As you can probably tell, I don’t cook many meals a second time. However, I have some tried-and-true recipes up my sleeve that I can whip up stress-free when entertaining.
Salmon teriyaki is my signature dish. It helps that it is easy to make and tastes sublime. The ingredient list is simple, but with authentic Asian ingredients. Shin-mirin is definitely worth scoping out because you can taste the difference. I had forgotten how good it was until I made it for Rob’s birthday celebration – for 12 people (oh my!). Thankfully salmon teriyaki doubles, triples, quadruples AND quintuples very well (provided you have enough trays to hold the salmon in the oven, hehe).
I figured 3 lb of salmon for 12 people would be adequate (4 oz per person x 12 = 3 lbs!) but suggested 4 lb in case anyone wanted seconds. Rob ended up buying 5 lbs (oh my!), so suffice it to say we had leftover salmon teriyaki. While it is wonderful warm straight from the oven, leftovers are good, too, if kept chilled (I find salmon gets rubbery when reheated).

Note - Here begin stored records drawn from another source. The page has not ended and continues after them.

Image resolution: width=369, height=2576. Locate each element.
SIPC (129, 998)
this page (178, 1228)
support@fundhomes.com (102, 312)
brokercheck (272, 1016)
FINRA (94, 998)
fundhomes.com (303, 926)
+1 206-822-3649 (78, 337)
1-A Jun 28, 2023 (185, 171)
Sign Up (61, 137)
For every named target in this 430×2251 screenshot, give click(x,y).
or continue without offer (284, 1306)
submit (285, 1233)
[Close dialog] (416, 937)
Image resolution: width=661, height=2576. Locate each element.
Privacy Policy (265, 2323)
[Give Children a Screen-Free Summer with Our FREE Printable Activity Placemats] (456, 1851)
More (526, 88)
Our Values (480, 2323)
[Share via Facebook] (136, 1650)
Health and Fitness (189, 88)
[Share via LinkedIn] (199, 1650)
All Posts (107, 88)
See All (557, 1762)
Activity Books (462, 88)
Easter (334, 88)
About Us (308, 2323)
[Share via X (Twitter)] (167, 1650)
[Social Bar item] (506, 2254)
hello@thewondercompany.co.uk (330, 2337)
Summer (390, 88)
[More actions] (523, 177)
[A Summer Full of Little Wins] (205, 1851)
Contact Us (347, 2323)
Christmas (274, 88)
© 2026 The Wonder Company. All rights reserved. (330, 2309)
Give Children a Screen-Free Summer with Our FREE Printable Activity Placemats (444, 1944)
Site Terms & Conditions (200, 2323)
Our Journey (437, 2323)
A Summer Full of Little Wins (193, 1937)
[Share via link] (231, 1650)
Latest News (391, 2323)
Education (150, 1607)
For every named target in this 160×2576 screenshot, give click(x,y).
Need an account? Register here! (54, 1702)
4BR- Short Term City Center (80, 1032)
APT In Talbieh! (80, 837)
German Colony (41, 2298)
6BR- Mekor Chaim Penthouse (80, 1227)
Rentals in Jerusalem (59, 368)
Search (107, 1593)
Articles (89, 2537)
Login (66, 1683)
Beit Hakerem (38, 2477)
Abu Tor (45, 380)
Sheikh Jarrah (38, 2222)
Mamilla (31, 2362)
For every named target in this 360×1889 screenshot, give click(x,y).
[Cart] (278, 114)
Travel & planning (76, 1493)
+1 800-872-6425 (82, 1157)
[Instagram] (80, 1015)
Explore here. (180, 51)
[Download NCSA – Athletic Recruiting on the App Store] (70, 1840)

Originally, we served the salmon with an edamame and arame salad (recipe to come) and a simple side of soba noodles tossed with toasted sesame oil, soy sauce, lime juice and sesame seeds, but I chose a different route for leftovers.
I surveyed my fridge and came up with this delectable salad. Baby spinach is the base, and it is topped with sliced bell pepper for some crunch, blueberries for tart-sweetness and green onions for a bit of zip. The salmon teriyaki (I had mine chilled, but warm would be great, too, if making it fresh) is plated on top and then balsamic vinegar is drizzled overtop. I was going to add toasted almonds, too, but forgot. By the time I remembered, I was already through half of the salad. The bell pepper conferred enough of a crunch so I didn’t miss it.
Don’t forget, this is another option for leftover salmon teriyaki: Salmon Teriyaki Miso Soup with Udon and Spinach.
This is being submitted to this week’s Weekend Herb Blogging, hosted by Yasmeen from Health Nut, to this week’s Ingredient Challenge Monday for blueberries and to this month’s Monthly Mingle featuring pink foods.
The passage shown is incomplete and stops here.